Yes, most of us don’t even think that gifted children need special attention too. But the few people who are working in the field in India say that gifted children form yet another group that the society continues to treat unfairly.
“People think that gifted kids would do well anyway,” says Dr Devasena Desai, in-charge of the nurturing programme at the Pune chapter of Mensa, the largest, oldest and most well-known high-IQ society in the world. Dr Desai, however, emphasises that close to nothing is being done for the children who carry the greatest potential. We, in fact, do more harm to them if we just let them be. “They are more touchy and withdrawn, because their high ability hampers their interaction with other kids,” she says. “You have to give them challenging activities as well as help them in social and emotional development.”
That, unfortunately, is a thought almost non-existent in India. So our gifted kids risk ending up as under-achievers or distracted workers. The education system has no special place for them. Few schools make special provisions for their mental stimulation and parents don’t know whom to approach for guidance.

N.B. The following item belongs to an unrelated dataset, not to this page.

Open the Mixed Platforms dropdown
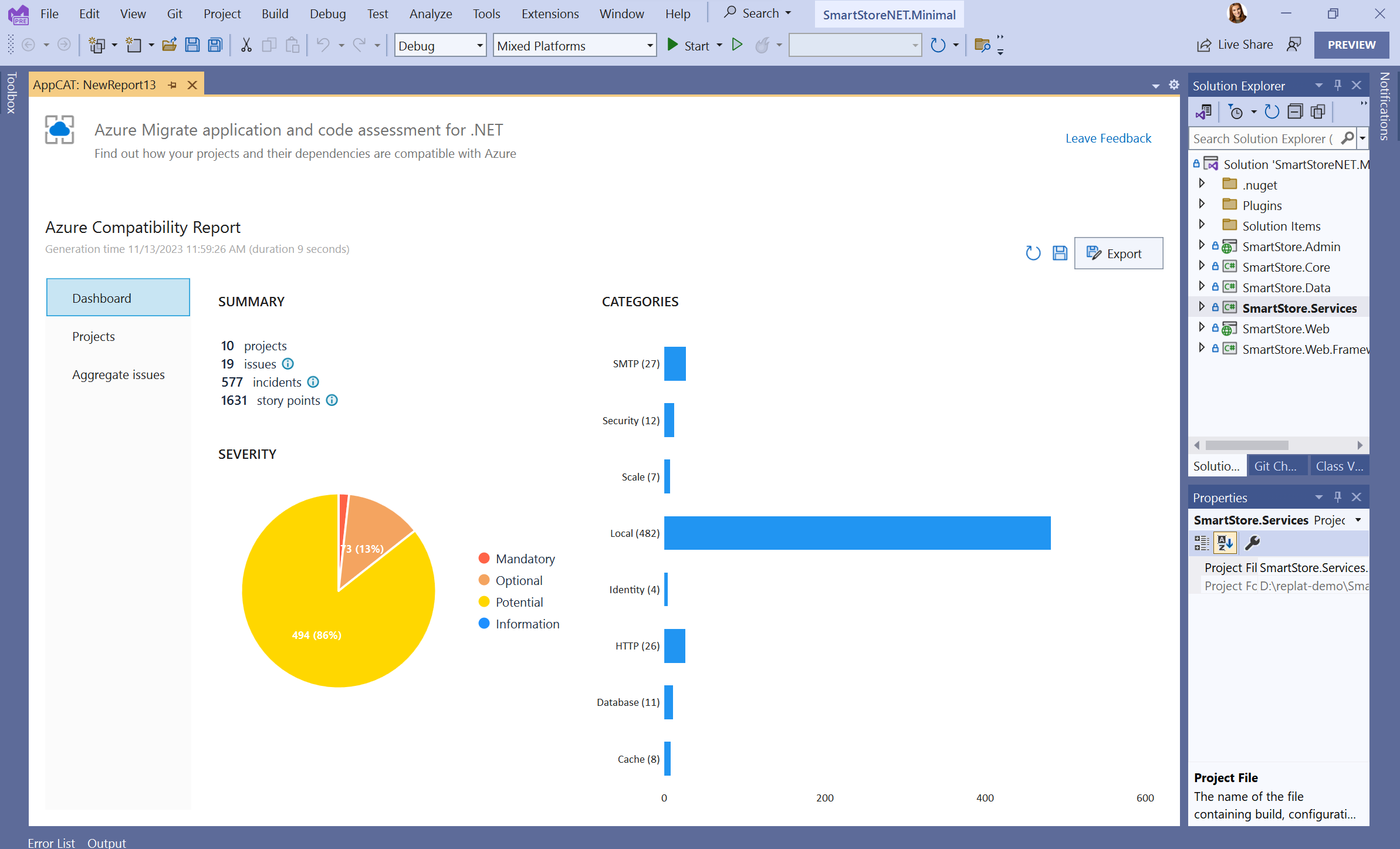The image size is (1400, 849). [650, 46]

Not even a fraction of the money and attention given to providing special education for the mentally challenged children is given to these geniuses. “The need is doubled for these kids,” says M. Srinivasan, founder-chairman of GEAR (Gifted Education and Research) Foundation, which runs a school in Bangalore. “But as they say, the crying baby gets the milk. While parents and social workers are very active to get facilities for the disabled, people look down upon me for promoting gifted education.”

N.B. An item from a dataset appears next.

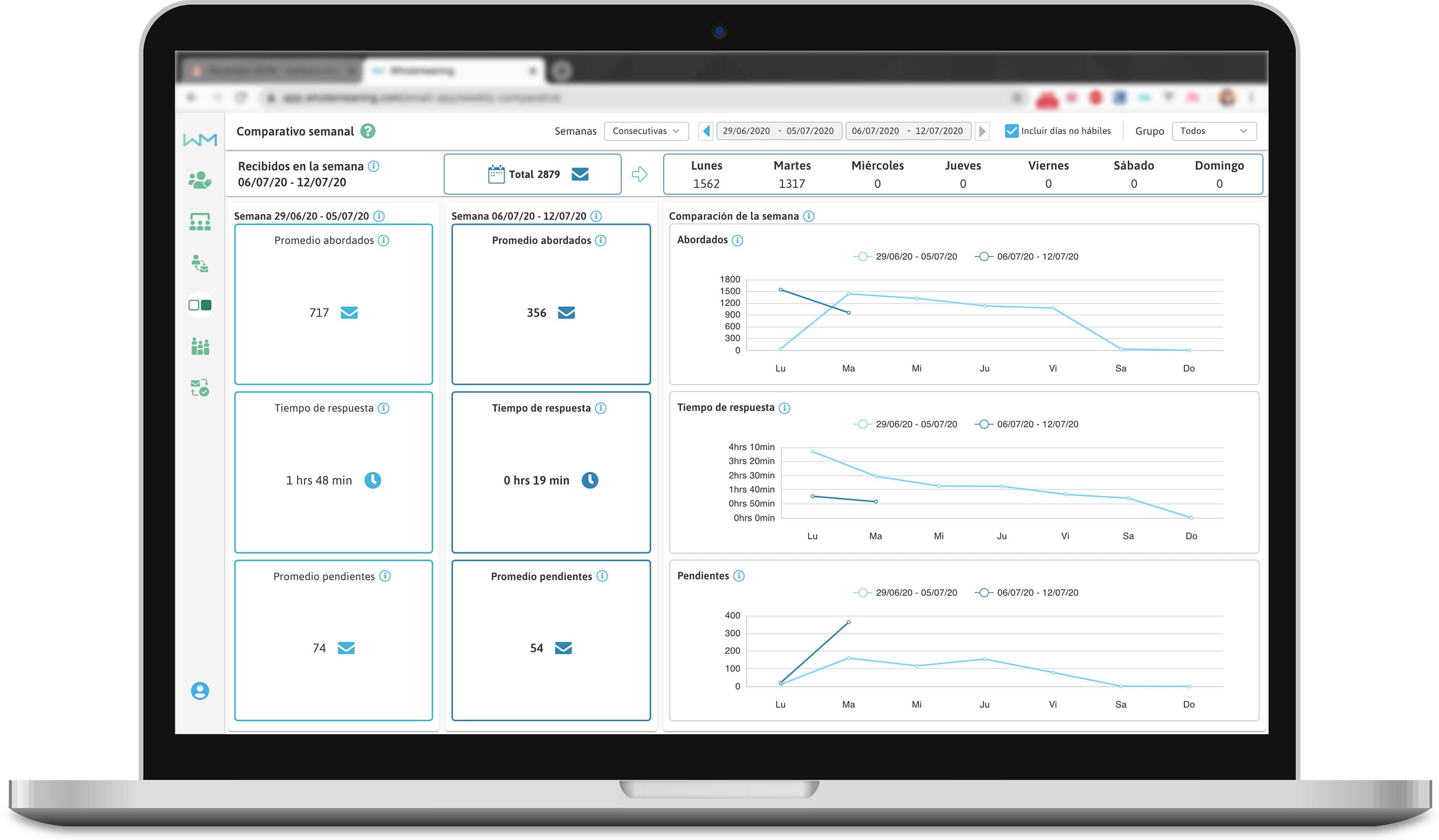Toggle 29/06/20 - 05/07/20 series in Abordados legend
Image resolution: width=1439 pixels, height=840 pixels.
[905, 257]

Efforts, however, are being made by individuals like him to make a difference at their own level. The Institute for Gifted Children, set up in Delhi by Dr Shakuntla S. Jaiman to develop a teaching methodology at her CSKM Public School, identifies gifted students from class 4 onwards. “The few schools that identify gifted children tend to group them in one section. That isolates them from the mainstream. But we develop them to become mentors to other children,” she says.
The scenario is made more complex because there are conflicting theories of judging giftedness, although most agree that gifted people are the top 1% of the population. Besides IQ testing, which has attracted wide criticism, new concepts like Multiple Intelligences and attitude, emotional and social quotients have emerged. This has left people to follow their own methods to identify and nurture children, and to train teachers.
For instance, Srinivasan, who holds a masters degree from the National Research Centre on the Gifted and Talented, University of Connecticut, USA, applies the Multiple Intelligences concept in his school. “We don’t ask, ‘How smart are you?’,” he says. “We ask, ‘How are you smart?’.” Jaiman, who has done her PhD. in the subject from IIT, Delhi, uses a wide range of psychological tests.
Srinivasan, in fact, discounts the IQ score beyond 120, saying it works more for mathematicians or scientists and not for the creative lot. Desai, however, says they need an IQ of at least 140. “There is a thin line between being talented and gifted,” she says. “While a talented person may be good at one or two-three things, a gifted person has a cognitive ability that’s far superior to the normal population.”
Mensa, for that matter, has its own standard international qualifying test that a person from any cultural background can take. And Mensa, Pune, has, over the past five years, identified over 60 tribal students from Maharashtra as ‘Mensan’. The organisation will help in their social, emotional and mental development through 18 modules over the next 18 months. Well, it’s high time the gifted got some gifts too.